Cellular immunotherapy has been remarkable for cancer treatment, and UW School of Medicine and Public Health experts are taking it far beyond cancer.
For instance, Hematti is working with Dixon Kaufman, MD, PhD, the Ray D. Owen Professor and chief, Division of Transplantation, Department of Surgery, on a novel cellular immunotherapy using donor stem cells.
“We take stem cells from a kidney donor and do a stem cell transplant after the kidney transplant,” says Hematti, adding that findings could lead toward eliminating the patients’ need for immunosuppression drugs after solid organ transplantation.
The research is rapidly moving from animal models toward human clinical trials, both supported by grants from the National Institutes of Health. Hematti and Kaufman are collaborating with scientists at Stanford University to make this treatment a reality for patients at UW Health.
Through the UW–Madison Stem Cell and Regenerative Medicine Center, Hematti also has worked for more than a decade with Amish Raval, MD, associate professor, Department of Medicine, on cardioimmunotherapy. Recently, the duo has focused on using immune cells, specifically macrophages, to repair cardiac damage in animal models, and they hope to move their research into human clinical trials soon. Whether it’s for cancer treatment, organ transplants or cardiac tissue repair, cellular immunotherapy is exploding.
“Today, immunotherapy is approved as a first-line treatment for adult patients with widespread melanoma, lung cancer and several other forms of high-risk cancers in adults and children,” says Sondel.

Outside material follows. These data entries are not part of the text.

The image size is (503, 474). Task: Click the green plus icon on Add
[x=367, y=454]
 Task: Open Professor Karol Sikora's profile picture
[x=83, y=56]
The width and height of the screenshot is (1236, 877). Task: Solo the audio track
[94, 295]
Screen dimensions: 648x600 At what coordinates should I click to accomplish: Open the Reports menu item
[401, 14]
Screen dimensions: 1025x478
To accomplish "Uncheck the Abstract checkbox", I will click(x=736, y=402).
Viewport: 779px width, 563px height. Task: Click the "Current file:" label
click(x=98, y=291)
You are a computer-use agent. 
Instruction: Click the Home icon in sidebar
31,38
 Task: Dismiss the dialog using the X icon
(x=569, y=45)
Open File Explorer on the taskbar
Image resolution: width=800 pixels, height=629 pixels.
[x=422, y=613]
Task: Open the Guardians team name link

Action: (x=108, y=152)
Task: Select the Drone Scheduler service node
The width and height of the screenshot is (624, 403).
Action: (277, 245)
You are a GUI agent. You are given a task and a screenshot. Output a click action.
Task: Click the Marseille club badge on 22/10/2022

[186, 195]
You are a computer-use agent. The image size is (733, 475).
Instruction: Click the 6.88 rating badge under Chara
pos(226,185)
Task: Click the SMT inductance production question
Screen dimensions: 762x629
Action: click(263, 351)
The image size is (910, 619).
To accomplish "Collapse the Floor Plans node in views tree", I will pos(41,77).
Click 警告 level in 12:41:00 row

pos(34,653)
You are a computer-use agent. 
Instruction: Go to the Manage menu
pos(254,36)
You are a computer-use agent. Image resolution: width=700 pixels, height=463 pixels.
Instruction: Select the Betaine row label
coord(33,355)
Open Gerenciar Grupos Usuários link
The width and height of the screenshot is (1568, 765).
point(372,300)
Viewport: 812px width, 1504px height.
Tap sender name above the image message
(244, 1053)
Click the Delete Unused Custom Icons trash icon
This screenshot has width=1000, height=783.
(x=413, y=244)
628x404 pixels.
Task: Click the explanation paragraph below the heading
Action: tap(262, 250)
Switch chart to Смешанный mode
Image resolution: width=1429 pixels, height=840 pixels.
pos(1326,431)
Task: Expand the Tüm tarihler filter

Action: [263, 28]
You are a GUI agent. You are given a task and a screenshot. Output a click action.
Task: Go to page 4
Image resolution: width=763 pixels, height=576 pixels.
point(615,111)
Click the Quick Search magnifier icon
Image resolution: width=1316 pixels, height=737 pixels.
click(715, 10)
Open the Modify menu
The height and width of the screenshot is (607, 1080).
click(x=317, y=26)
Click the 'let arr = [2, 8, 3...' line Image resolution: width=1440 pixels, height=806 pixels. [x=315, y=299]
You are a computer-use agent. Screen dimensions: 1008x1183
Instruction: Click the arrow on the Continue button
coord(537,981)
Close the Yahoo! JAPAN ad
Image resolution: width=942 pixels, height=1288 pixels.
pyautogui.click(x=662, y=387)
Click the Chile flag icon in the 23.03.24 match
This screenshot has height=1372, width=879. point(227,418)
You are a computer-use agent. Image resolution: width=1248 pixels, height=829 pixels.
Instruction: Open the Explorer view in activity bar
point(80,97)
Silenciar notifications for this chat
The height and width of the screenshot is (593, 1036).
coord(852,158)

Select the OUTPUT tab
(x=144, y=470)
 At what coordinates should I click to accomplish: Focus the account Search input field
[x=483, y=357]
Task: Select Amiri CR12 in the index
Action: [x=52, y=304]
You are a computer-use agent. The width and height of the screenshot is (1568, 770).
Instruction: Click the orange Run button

He predicts that within the next 10 years, treatment of nearly all cancers that are not being cured by surgery alone will integrate immunotherapy.
Sondel knows that concept will take intense teamwork over time but states that the UW School of Medicine and Public Health and UW Carbone Cancer Center have world-class reputations for research being done by outstanding faculty who collaborate internally and throughout the nation — and they are making great strides in the fight against deadly diseases.
Hematopoietic Cell Processing Capabilities Expand
A $1 million expansion of cell processing capabilities at the University of Wisconsin School of Medicine and Public Health will help the academic medical center launch the next phase of cellular immunotherapy and precision medicine. The investment will allow researchers to prepare individualized cellular treatments for patients.
“It’s really satisfying because we’re nearing the point where we can offer patients more than we ever could before,” exclaims Peiman Hematti, MD, director of the University Hospital Clinical Hematopoietic Cell Processing Laboratory (CHCPL) and a professor in the UW School of Medicine and Public Health Department of Medicine. “We’ll be able to do things like perform cell expansion, genetically modify cells, manufacture CAR-T cells and create new cellular immunotherapies.”
Jacques Galipeau, MD, the Marilyn and Don Anderson Professor of Cancer Research, Department of Medicine, and director, Advanced Cell Therapy Program, UW Carbone Cancer Center, adds, “We’re talking about taking cells from a patient’s own body and putting them in a petri dish, growing a whole crop of them, modifying them and giving them back to the patient. In this scenario, the hospital becomes an infrastructure for culturing cells, and that will make University Hospital a destination for this technology.”
“As much as I’d like to see the first products out of that lab as soon as possible, patient safety is our biggest goal, and we want to do it right,” shares Hematti.
Noting that he thinks UW–Madison is ahead of the game in cellular immunotherapy product manufacturing, Hematti says, “Collectively with all the smart people we have here, the UW School of Medicine and Public Health and University Hospital are becoming a powerful center for cellular immunotherapy. The time to act is now.”